As for the strong suits of the book, there are plenty. Not least is the honest warning about the urgent need to protect the environment. Reckless farming of natural grasslands in Inner Mongolia has had the devastating effect of letting the soil dry up and turn into sand, resulting in frequent severe sandstorms that have been plaguing cities like Beijing for years. This ‘farmers’ invasion’, along with their deliberate purging of the grassland wolves, entirely skewed the natural cycle that had gone on peacefully for centuries – a stinging reminder to the whole world that humans have been destroying the natural environment with their own hands.

Jiang Rong has nothing but praises for the natural cycle that had maintained the ecological balance in the Mongolian grasslands, with the wolves playing a key part in the cycle. Nobody knows the importance of letting nature take its course better than the nomadic people. They roam with their herds of sheep and cattle because there’s a need for grasses in the grazed areas to grow again, so that they can rotate among the patches of grasslands. The wolves who feed on gazelles, mountain beavers, rabbits and field rats are doing the nomads a great favor because these animals are unwelcome grazers. But if the wolves grow to such a number that these can no longer fill their stomachs, they would threaten to feed on the domestic herds and even horses. So the nomads in turn would, when occasion calls for it, hunt down wolves just to keep their numbers in check, but never to eliminate them completely, because they are the natural grassland protectors. Unfortunately, this ecological balance is destroyed when the farmers begin to ‘invade’ the grasslands….

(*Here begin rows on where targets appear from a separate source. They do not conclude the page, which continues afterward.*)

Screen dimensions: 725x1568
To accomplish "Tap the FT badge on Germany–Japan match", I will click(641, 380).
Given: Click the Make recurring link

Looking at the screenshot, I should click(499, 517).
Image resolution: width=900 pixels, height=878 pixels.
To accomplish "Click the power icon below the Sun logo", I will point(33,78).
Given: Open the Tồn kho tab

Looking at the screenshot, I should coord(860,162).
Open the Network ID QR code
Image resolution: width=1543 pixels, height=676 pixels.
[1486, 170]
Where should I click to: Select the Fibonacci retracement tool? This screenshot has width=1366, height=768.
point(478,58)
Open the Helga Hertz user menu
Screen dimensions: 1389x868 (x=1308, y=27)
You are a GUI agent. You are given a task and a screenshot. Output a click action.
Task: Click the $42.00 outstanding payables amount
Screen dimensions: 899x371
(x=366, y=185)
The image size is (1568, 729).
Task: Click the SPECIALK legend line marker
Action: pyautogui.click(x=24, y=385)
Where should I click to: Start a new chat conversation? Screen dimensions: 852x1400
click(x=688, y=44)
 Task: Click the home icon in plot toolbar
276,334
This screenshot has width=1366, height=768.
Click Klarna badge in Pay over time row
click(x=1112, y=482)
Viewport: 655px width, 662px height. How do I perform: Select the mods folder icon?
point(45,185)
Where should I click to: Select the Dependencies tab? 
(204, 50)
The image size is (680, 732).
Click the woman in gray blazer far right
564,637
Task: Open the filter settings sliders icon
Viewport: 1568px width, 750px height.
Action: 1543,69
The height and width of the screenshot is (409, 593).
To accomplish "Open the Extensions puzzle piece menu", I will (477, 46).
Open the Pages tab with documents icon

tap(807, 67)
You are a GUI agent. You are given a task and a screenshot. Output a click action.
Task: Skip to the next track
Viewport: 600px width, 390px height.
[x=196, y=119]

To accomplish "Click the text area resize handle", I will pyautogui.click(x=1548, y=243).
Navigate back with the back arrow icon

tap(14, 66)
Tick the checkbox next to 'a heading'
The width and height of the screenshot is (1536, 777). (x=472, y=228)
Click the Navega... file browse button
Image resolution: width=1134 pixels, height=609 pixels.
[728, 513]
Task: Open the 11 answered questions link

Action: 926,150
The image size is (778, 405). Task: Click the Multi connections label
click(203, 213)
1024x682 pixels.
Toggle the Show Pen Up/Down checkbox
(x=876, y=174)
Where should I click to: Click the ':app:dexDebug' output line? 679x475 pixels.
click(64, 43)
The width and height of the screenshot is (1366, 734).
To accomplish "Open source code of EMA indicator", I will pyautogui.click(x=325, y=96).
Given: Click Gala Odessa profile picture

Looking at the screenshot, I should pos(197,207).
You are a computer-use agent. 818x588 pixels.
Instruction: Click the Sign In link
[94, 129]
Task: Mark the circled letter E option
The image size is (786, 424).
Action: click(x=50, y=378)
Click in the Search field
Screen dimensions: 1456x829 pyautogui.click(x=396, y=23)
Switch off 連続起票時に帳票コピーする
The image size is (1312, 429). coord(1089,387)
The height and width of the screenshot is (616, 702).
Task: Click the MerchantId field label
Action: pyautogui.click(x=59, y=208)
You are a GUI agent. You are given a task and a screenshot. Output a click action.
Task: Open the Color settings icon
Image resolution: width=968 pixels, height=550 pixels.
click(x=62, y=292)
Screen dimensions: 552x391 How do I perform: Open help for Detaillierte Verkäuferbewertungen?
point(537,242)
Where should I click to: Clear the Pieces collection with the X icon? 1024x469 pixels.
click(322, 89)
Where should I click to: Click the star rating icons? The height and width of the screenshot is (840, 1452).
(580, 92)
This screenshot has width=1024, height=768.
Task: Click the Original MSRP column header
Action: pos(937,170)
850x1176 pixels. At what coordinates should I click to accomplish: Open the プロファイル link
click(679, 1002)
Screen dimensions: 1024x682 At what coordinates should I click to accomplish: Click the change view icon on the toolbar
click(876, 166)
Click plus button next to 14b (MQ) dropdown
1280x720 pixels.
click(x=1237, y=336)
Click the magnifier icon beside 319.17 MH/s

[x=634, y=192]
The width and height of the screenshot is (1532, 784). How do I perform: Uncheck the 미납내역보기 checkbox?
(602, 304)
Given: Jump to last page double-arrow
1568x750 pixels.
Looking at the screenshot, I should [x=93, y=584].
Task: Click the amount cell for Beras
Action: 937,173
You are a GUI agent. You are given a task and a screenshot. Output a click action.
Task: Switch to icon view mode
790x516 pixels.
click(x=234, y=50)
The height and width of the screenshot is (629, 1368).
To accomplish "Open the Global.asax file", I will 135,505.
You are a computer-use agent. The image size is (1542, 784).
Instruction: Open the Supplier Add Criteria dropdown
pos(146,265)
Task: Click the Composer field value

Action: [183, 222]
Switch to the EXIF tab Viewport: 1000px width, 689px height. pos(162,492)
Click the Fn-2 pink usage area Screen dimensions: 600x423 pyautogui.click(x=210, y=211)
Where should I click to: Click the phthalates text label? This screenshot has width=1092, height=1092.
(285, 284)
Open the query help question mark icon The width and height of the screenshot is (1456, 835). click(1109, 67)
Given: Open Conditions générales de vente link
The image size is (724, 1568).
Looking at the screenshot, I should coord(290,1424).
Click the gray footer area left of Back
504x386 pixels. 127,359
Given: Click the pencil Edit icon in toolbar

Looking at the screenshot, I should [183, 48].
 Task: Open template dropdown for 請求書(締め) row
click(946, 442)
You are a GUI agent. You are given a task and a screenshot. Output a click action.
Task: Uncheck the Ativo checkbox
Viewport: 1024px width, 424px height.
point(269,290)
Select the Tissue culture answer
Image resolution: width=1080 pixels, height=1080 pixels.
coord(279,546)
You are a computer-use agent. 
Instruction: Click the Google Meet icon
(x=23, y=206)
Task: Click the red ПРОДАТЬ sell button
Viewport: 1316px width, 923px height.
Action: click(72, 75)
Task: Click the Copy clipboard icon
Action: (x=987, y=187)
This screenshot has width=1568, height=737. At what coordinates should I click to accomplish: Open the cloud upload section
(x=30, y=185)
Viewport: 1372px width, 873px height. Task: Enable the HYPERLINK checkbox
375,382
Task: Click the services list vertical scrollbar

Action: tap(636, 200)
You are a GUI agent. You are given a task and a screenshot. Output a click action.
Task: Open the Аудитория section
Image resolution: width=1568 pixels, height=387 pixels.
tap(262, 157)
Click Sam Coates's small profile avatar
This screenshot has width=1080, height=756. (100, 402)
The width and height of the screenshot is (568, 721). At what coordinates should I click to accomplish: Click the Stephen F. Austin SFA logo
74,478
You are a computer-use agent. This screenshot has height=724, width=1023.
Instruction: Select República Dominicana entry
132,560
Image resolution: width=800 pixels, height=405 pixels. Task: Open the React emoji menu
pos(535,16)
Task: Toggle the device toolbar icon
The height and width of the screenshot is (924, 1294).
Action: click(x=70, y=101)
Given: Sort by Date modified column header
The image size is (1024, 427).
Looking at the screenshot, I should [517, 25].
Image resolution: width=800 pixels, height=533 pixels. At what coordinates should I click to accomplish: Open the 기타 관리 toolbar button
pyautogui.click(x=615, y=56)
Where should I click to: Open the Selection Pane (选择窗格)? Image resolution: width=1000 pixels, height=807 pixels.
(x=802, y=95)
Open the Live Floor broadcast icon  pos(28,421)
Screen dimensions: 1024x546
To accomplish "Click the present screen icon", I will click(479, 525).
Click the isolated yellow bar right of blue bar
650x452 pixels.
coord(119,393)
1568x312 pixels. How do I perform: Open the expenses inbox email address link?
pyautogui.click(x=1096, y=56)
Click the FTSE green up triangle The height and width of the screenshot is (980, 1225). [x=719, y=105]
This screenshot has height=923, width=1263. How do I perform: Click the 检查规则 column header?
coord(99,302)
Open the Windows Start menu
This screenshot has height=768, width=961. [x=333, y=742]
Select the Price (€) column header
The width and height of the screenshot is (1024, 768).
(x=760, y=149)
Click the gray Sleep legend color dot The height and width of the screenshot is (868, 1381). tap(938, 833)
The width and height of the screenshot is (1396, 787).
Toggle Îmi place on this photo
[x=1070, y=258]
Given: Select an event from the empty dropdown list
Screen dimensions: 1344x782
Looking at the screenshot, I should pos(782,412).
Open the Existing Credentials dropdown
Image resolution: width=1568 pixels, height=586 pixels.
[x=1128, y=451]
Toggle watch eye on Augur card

The down-to-earth and unpretentious writing style throughout the book has captured my heart (it is the original Chinese edition that I read), and I was especially moved by the part about the protagonist Chen Zhen raising the wolf cub and how he tried to bond with it. The story is so compelling, vivid, and rich in emotional details, that it’s hard not to believe that it is a true life experience. The cub’s inevitable destiny, which it brought on itself in fighting for its freedom, seems to be an iron proof that wolves are a species that cannot be domesticated by men. In praising the free-spirited and audacious cub, is the author not also trying to say that freedom is worth fighting for, even if it means giving up one’s own life?

Doris Lessing once said that a novel is an outpost of journalism which reveals information about areas of life that readers don’t’ know and that successful novels are those that report the existence of an area of society or a type of person that is not yet admitted to the general literate consciousness. In this sense “Wolf Totem” certainly is a successful novel, as through it we come to know about a place, a people and a lifestyle that many of us would not ordinarily be able to come into contact with.

Lastly, the author’s plain but flowing story-telling technique tends to keep the reader in suspense and unable to stop turning the page as he/she gets sucked into the world of the Mongolian wolves and grasslands. Gripping episodes include the wolf pack’s strategic cornering of a group of gazelles into a half-frozen lake; the wolves’ brazen and vicious attack on a pack of horses; the villagers’ vengeful hunting and killing of wolves after the latter’s predatory massacre of the villagers’ horses; the farmers’ hunting of swans on the swan lake and the student’s futile attempt to save two big swan eggs from the greedy farmers.

All in all, “Wolf Totem” is more of an entertaining novel than a scientific study of wolves and much is based on the author’s life experience in Inner Mongolia during his youthful days. There are nonetheless strong messages that the author wanted to put across, the most important being: a call for immediate action to save the environment before it’s too late and an advocacy for following the wolves’ example of freedom loving and dauntless character.